Description of the task: Output the part of the records that opens with the line containing "How do I perform: Open" and closes with the line containing "pos(100,455)", reproducing each line exactly, with both of those lines included.

(Word and element location records)
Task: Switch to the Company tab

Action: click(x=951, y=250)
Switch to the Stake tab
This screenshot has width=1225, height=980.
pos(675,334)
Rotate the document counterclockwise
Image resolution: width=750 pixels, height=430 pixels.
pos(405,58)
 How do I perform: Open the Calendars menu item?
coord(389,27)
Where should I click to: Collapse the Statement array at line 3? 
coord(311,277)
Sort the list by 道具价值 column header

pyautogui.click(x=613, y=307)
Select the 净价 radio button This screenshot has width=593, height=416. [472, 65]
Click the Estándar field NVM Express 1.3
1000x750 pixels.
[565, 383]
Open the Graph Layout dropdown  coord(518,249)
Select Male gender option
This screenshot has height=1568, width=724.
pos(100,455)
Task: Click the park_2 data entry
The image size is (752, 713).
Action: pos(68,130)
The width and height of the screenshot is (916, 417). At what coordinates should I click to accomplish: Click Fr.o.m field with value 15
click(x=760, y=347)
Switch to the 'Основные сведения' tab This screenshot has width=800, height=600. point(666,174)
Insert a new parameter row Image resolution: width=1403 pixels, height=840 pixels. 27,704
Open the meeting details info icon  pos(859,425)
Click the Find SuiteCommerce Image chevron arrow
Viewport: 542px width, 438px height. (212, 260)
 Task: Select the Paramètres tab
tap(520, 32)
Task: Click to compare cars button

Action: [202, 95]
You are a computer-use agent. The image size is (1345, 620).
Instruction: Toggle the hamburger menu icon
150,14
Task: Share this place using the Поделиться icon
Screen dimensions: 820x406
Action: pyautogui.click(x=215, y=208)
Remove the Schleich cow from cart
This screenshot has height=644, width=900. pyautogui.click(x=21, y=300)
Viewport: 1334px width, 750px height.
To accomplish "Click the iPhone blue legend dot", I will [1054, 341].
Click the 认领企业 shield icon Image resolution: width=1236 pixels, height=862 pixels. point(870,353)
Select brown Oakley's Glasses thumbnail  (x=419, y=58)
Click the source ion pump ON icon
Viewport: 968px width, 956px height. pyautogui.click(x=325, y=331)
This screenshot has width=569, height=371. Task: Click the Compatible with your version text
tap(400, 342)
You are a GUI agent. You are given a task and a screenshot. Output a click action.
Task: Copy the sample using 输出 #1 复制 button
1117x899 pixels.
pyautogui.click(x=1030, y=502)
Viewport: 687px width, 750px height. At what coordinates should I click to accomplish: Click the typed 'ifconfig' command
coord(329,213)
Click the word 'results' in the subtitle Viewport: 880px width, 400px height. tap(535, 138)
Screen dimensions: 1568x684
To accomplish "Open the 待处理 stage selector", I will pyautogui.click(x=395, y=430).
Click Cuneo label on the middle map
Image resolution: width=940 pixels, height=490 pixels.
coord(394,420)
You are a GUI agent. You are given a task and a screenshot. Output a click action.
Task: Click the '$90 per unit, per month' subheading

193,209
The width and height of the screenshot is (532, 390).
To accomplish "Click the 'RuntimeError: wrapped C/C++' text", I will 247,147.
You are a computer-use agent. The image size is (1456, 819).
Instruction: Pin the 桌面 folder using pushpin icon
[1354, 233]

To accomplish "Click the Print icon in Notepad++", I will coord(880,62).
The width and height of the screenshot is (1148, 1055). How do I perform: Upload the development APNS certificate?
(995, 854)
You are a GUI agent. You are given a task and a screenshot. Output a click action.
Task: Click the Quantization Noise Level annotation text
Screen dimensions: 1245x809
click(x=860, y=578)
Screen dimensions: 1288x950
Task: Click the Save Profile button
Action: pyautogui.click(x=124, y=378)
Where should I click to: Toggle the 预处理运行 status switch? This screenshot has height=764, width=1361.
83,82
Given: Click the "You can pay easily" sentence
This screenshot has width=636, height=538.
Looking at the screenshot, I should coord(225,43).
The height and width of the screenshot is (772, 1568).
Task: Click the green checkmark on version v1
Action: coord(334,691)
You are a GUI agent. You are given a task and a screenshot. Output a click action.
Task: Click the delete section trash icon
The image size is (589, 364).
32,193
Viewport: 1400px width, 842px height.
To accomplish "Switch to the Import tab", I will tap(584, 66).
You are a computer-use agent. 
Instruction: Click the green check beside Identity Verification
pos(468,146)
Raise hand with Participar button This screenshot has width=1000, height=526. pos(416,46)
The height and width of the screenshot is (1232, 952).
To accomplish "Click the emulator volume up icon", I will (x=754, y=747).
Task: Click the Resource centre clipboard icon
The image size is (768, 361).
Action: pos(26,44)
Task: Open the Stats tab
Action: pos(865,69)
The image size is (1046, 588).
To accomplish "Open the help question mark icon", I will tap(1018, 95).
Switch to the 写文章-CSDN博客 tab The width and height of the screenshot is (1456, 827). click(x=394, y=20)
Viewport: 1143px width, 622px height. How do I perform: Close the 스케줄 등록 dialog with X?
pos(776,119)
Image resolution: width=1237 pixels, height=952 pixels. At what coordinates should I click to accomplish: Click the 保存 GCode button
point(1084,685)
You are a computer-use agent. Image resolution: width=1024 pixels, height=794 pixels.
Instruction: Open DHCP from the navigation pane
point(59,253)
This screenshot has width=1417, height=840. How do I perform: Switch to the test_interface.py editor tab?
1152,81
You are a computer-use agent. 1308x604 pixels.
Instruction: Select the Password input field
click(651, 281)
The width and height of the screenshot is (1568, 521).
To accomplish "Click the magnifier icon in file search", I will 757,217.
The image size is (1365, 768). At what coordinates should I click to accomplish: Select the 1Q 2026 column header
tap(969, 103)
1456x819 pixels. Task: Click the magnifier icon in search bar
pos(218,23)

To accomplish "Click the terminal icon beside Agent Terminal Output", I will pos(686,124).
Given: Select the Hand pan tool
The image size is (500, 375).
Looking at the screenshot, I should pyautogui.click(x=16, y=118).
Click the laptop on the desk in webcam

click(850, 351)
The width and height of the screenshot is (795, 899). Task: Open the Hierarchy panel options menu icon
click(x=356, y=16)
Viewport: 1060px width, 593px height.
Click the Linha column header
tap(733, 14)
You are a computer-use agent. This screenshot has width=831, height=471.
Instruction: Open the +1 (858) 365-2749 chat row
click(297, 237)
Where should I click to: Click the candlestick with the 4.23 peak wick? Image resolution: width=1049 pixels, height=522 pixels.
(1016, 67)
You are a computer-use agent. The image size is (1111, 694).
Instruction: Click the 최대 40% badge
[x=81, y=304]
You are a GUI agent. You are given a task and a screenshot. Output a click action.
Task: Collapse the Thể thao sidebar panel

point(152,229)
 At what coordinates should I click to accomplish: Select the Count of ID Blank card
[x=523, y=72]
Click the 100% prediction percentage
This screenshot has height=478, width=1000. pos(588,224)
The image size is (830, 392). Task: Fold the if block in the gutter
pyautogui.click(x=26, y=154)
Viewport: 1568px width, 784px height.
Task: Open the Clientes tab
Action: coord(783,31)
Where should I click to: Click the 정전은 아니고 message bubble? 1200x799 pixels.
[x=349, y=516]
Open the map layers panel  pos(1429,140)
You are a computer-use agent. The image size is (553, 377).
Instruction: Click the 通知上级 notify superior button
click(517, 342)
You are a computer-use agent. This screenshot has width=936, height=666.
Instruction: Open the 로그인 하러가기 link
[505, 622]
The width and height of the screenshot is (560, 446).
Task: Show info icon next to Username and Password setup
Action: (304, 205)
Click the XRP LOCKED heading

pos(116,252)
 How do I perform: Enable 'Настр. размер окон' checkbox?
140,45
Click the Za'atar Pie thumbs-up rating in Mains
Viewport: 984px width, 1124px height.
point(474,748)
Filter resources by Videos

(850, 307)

The output:
 How do I perform: Open the Calendars menu item?
coord(389,27)
Where should I click to: Collapse the Statement array at line 3? 
coord(311,277)
Sort the list by 道具价值 column header

pyautogui.click(x=613, y=307)
Select the 净价 radio button This screenshot has width=593, height=416. [472, 65]
Click the Estándar field NVM Express 1.3
1000x750 pixels.
[565, 383]
Open the Graph Layout dropdown  coord(518,249)
Select Male gender option
This screenshot has height=1568, width=724.
pos(100,455)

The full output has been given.